→ AIM OF THE TASK
Leave out the lines before the one with "nondiscrimination policies (746, 1040)"; output that line and all remaining lines of the records exactly.

**** EXTRACTED DATA ****

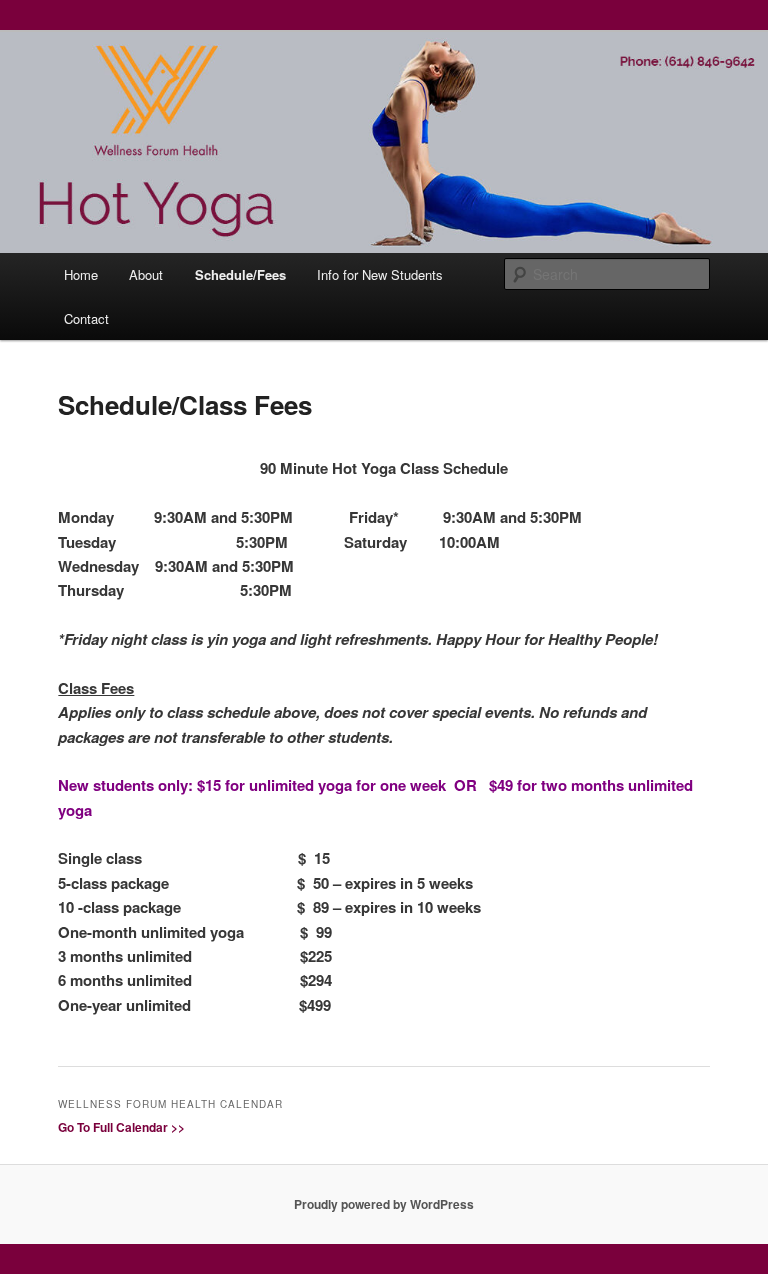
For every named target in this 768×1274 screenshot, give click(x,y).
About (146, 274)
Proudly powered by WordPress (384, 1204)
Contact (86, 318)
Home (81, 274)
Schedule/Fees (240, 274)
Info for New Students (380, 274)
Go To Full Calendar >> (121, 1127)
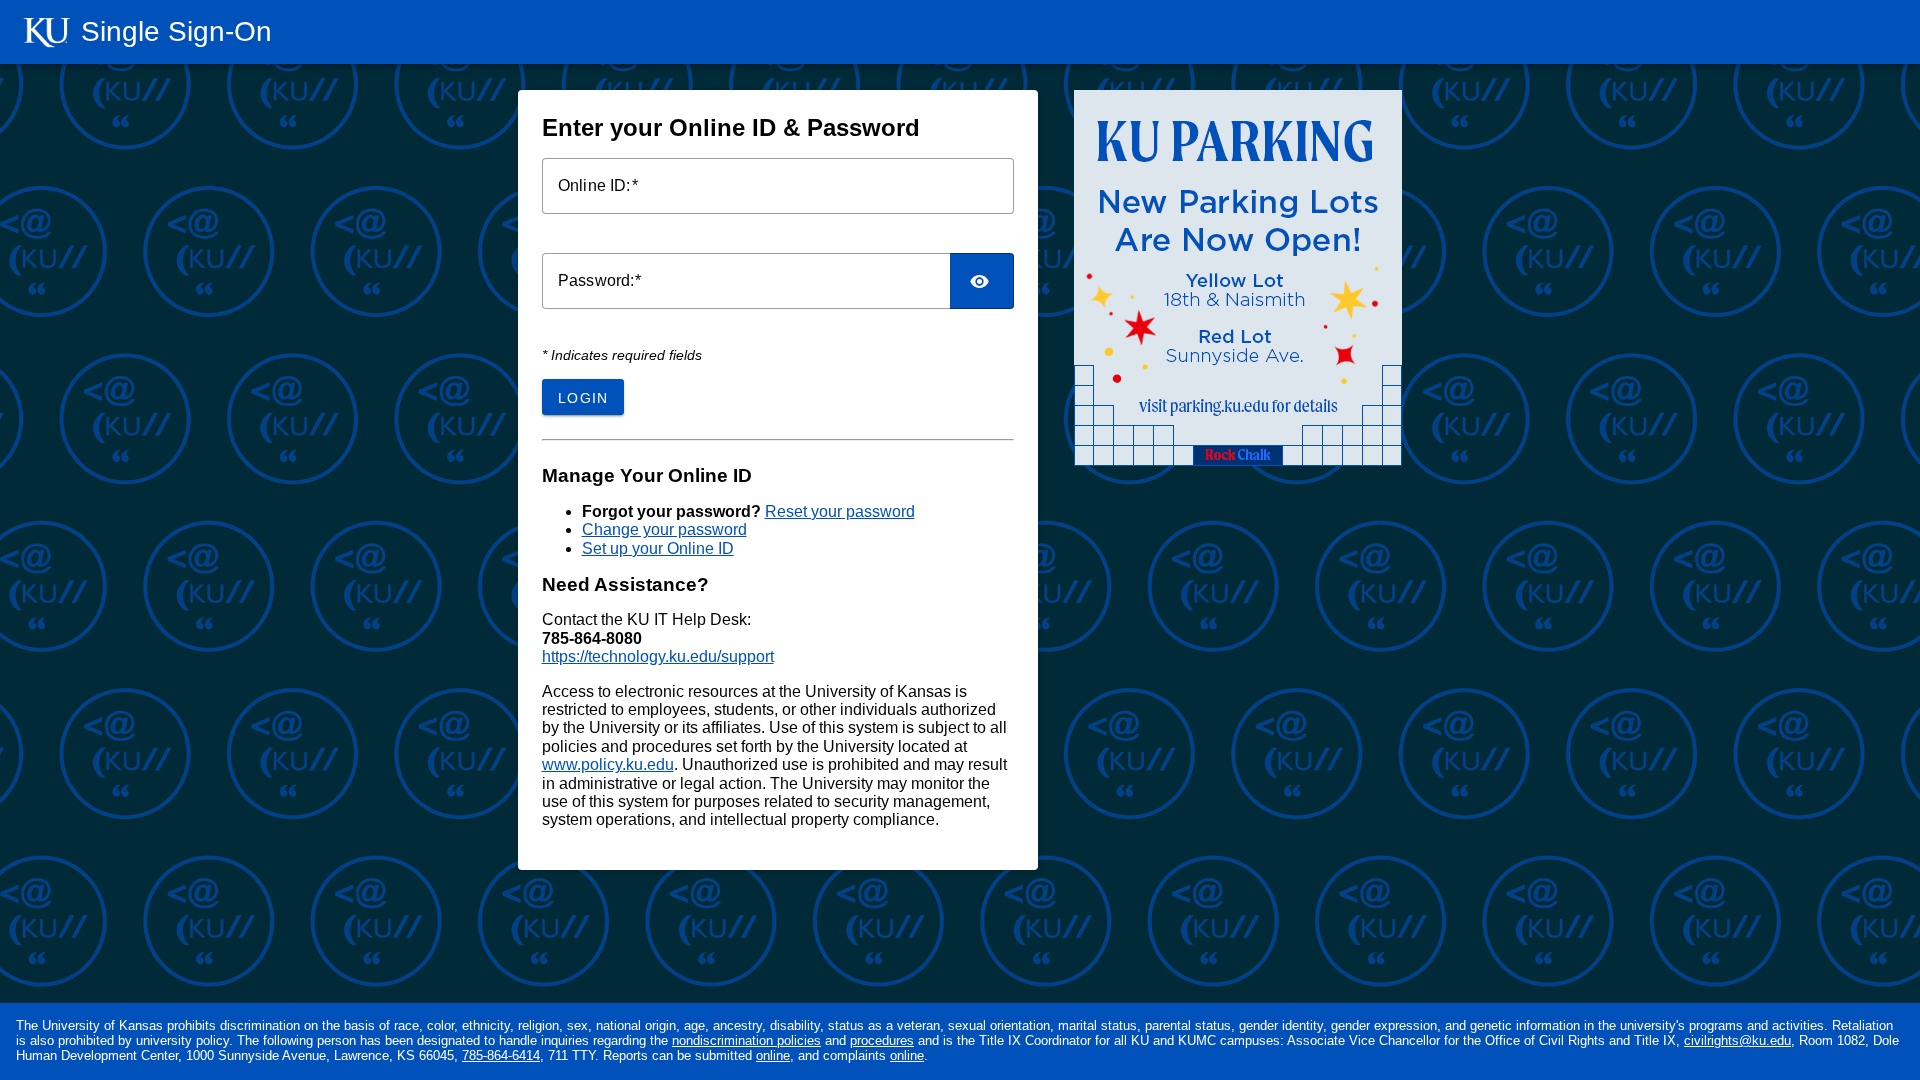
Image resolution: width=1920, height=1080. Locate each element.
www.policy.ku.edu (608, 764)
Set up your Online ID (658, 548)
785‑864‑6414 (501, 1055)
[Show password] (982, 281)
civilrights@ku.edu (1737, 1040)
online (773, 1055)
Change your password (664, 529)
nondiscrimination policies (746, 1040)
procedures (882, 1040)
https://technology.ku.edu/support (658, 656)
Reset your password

****

→ OUTPUT FOR THIS EXERCISE
nondiscrimination policies (746, 1040)
procedures (882, 1040)
https://technology.ku.edu/support (658, 656)
Reset your password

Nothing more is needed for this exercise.